Exercise
Using the entries that follow, report the number of lines that include the string "pixel", without any other text.

Data listing
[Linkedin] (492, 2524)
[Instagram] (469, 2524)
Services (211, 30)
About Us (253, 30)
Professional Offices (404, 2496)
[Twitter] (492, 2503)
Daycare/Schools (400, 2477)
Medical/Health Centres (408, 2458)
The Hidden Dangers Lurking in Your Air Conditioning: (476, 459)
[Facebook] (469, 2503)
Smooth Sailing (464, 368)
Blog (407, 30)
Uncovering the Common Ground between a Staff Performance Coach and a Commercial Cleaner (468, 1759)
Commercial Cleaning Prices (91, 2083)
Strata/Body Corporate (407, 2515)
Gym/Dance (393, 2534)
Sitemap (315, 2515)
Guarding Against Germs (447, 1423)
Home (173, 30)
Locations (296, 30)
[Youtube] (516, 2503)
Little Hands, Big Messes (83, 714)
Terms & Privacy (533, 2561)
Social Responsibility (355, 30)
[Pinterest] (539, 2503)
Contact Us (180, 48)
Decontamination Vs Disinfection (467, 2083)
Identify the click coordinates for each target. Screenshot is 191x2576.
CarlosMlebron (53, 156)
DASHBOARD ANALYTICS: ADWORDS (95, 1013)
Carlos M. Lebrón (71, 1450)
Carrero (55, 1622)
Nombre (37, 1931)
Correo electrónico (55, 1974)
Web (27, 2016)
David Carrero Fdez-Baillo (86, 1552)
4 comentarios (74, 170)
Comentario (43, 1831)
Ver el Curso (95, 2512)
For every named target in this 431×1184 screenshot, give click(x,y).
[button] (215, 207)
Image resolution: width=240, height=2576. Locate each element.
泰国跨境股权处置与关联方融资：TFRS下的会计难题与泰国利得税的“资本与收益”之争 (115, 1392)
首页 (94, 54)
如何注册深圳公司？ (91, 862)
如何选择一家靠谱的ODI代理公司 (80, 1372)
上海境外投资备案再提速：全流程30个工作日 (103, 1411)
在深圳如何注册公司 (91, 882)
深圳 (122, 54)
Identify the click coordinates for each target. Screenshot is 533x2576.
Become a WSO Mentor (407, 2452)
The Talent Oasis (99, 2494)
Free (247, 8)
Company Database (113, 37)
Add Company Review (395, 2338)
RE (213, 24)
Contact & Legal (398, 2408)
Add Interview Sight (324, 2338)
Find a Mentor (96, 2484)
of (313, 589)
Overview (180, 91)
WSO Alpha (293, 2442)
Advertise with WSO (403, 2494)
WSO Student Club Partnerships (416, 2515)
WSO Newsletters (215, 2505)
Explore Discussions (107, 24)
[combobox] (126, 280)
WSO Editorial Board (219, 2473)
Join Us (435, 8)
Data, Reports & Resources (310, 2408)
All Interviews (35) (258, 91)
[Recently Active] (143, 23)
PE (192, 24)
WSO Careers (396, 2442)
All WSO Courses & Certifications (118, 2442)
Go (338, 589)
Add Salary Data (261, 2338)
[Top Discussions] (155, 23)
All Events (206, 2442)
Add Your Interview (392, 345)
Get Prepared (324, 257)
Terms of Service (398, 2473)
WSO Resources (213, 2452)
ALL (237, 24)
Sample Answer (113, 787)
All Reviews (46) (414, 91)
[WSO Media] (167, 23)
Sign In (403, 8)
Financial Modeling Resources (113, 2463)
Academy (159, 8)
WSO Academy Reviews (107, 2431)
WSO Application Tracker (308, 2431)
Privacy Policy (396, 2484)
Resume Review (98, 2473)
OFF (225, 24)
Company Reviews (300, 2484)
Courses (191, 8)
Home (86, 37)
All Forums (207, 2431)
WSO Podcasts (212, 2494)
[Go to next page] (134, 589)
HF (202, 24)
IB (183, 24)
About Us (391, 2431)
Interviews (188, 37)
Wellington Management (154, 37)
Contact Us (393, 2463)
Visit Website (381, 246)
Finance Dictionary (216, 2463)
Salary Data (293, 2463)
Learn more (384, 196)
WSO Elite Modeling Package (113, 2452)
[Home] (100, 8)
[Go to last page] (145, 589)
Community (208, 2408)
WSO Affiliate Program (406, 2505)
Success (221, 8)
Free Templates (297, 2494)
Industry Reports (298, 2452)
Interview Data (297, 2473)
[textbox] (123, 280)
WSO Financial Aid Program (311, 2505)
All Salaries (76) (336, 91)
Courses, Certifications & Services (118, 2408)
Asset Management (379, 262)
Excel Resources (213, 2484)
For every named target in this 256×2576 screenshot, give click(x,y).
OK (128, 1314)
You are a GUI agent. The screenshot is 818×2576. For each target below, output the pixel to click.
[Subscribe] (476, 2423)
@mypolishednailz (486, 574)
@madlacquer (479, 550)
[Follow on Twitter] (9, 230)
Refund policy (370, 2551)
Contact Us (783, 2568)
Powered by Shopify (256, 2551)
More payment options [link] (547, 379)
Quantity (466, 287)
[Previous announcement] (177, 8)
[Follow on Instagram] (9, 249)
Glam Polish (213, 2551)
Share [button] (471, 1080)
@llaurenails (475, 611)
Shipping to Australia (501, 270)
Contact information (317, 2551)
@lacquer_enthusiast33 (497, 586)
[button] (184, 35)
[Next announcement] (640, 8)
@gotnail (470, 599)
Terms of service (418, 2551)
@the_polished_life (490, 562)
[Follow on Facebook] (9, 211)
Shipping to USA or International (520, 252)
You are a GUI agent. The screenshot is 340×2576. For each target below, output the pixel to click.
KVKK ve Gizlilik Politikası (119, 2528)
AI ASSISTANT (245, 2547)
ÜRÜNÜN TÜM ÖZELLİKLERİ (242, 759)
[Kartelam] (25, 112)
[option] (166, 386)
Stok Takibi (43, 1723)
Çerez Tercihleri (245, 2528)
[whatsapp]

Result
2